The European Union Technology Platform, Photonics21, has just this month released the final edition of its Photonics Vision report, the most recent in a series of reports and strategy documents highlighting the impact of photonics on the economy of the European Union and its potential to address some of the most critical science and technology challenges of our times. Building on the popular notion that the 21st century will be the century of the photon; much as the 20th century was the century of the electron, the reports envisions advancements in photonics leading to many changes, including: dramatically bolstered internet infrastructure, better manufacturing processes, more efficient green technologies and increased disease prevention capacity. In September 2009, following the release of the first Strategic Research Agenda and Photonics in Europe Economic Impact report, the European Commission designated photonics as one of five key enabling technologies for the future prosperity of the European Union. Photonics21 has worked with European industry, government and other stakeholders to outline a photonics research strategy and identifying the measures needed to ensure that Europe's continued leadership in photonics.

The Harnessing Light study committee that I co-chair is currently undertaking a similar task, focused on not only building on the success of the original 1998 Harnessing Light report in establishing optics as an enabling technology impacting a wide range of disciplines, but also on identifying technological opportunities that have arisen from recent advances in optical science and how to translate progress in photonics innovation into competitiveness advantage, workforce needs, and manufacturing infrastructure. Part of this work includes looking at the successes and failures of other countries and clusters. In addition to the EU, Japan, Canada, Germany and even U.S. states have released their own reports. What priorities do we share as we move forward into this new century of the photon?

As our committee continues our work and research, I'd like to hear from you:

• What are the grand challenges of our times?
• What more can be done to establish photonics as a key strategic
technology, as much of the world has already done?
• What can be learned from the strategies of our trade partners?
• What are the barriers to progress in your field?
• Where will the next technology opportunities be found?
• What needs to change to move optics and photonics forward?
• How do we keep manufacturing jobs in the U.S.?

13 May 2011

National Academy Study known as Harnessing Light 2

For several years SPIE has been pushing for an update of the impressive 1998 National Research Council Study, “Harnessing Light. Optical Science and Engineering for the 21st Century”. (You can find the executive summary of this study at http://www.nap.edu/catalog.php?record_id=6404#toc or you can purchase the 339 page study from the National Academy press.)
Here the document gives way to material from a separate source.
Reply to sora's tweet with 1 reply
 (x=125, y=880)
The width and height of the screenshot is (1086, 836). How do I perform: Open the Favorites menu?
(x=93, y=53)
The study did raise the profile of optics and photonics, but mostly outside the U.S. It did stimulate funding, activity and a series of strategic documents, notably in Germany and from the EU. The new report has a somewhat different emphasis, captured in the “statement of task”.

Much has changed since the work done by the “Committee on Optical Science and Engineering” in the mid 90s, including the infamous bubble that soured much of Wall Street on anything optical. Google hired its first employee in September 1998. The U.S. led in manufacturing solar energy systems and much else.

Optics and photonics has been recognized as an enabling technology, or “A Pervasive Enabler” as described in HL1. As we moved into what some believe is the century of the photon, the social impact has grown; think internet, digital photography, displays of all sizes, optical techniques for genomics, and the much larger (but still insignificant) solar energy. Awareness of photonics has not grown; we remain invisible to the general public.

The original report made a number of recommendations. If they had been acted on, then there would be a different economic pattern for optics and photonics today. We can’t undo the past but now with a new study we can influence the future. What recommendations would you make today?